A simple way to generate random points on a sphere

https://www.johndcook.com/blog/2025/05/06/random-points-on-a-sphere/

60•piinbinary•4d ago

Comments

pavel_lishin•4d ago

> First, it’s intuitively plausible that it works.

Maybe; my first instinct is that there'll be some bias somewhere.

Maybe I'll have some time tonight to play with this in p5js.

pavel_lishin•4d ago

I had some time!

It looks reasonably random to my eye: https://editor.p5js.org/fancybone/sketches/DUFhlJvOZ

guccihat•3d ago

Cool demo. A minor nitpick is that the code (and the article) forgets to handle the special case of a point inside the cube that happens to be exactly (0,0,0). This will result in a divide by zero when the vector is normalized.

NoahZuniga•3d ago

The chance of this happening is less than 1 in 2^128. This will never happen.

pavel_lishin•3d ago

Unless you're demoing it to someone very important, in which case it'll happen twice in a row.

rkomorn•5h ago

Especially if you have already had the conversation with anyone and confidently stated that, yes, the possibility exists but it's so remote that it's just not worth addressing.

cluckindan•6h ago

With long enough timescales, every event with a non-zero probability will eventually happen.

pavel_lishin•3d ago

That nitpick is both minor, and absolutely correct!

(Source data)
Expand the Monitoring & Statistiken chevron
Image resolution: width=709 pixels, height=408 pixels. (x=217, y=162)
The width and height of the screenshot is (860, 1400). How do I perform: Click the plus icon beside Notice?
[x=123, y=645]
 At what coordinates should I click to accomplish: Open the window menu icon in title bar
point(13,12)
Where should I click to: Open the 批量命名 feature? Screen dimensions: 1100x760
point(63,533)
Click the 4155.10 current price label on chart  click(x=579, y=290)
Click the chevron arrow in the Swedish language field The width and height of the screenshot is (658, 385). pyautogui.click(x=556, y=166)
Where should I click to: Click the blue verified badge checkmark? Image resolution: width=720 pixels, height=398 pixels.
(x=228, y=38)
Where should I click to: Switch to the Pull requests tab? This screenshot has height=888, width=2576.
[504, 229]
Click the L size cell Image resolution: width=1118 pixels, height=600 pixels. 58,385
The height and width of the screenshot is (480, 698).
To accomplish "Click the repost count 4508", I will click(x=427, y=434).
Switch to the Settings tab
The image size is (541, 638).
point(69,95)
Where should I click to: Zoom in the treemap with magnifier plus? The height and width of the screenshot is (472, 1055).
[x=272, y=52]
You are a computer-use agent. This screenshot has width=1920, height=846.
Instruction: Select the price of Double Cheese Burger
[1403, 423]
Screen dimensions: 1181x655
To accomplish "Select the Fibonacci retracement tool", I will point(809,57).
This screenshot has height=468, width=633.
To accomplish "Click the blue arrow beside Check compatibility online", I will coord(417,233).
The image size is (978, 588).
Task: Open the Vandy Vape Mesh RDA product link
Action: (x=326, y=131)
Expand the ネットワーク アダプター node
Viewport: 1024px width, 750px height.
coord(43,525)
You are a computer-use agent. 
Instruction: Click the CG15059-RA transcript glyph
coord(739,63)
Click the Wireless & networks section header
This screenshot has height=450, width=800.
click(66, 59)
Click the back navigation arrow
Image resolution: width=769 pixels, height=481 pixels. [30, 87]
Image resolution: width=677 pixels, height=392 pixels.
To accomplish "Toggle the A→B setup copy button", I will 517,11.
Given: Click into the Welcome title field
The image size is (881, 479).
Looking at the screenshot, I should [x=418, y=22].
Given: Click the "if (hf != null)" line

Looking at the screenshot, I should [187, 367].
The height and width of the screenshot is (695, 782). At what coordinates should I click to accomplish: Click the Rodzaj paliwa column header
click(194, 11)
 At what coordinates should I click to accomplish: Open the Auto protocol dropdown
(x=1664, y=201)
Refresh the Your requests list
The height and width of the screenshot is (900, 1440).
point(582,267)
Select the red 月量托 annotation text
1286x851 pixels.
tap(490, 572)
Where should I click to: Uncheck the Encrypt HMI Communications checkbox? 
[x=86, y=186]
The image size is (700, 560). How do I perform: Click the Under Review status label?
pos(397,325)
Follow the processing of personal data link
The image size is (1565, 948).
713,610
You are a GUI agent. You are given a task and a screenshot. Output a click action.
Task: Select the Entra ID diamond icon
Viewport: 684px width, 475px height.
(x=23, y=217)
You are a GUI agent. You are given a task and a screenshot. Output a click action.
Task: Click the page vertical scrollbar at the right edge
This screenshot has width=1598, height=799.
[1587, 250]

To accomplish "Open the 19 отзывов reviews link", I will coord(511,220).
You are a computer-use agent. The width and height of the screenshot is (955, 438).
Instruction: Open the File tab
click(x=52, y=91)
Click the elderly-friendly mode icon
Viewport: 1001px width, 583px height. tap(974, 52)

- WORK REQUEST A:
Please print the part of the thread on random points on a sphere that runs from "60•piinbinary•4d ago" to "some bias somewhere.".
- WORK REQUEST B:
Answer these questions about the thread on random points on a sphere:
(i) In what tool did pavel_lishin plan to try out the method?
(ii) Which special case does guccihat say the code and the article fail to handle?
(iii) How small does NoahZuniga say the chance of that case is?
The records aren't needed for anything here.

- ANSWER SECTION A:
60•piinbinary•4d ago

Comments

pavel_lishin•4d ago

> First, it’s intuitively plausible that it works.

Maybe; my first instinct is that there'll be some bias somewhere.

- ANSWER SECTION B:
(i) p5js
(ii) A point inside the cube that happens to be exactly (0,0,0), which causes a divide by zero when the vector is normalized
(iii) Less than 1 in 2^128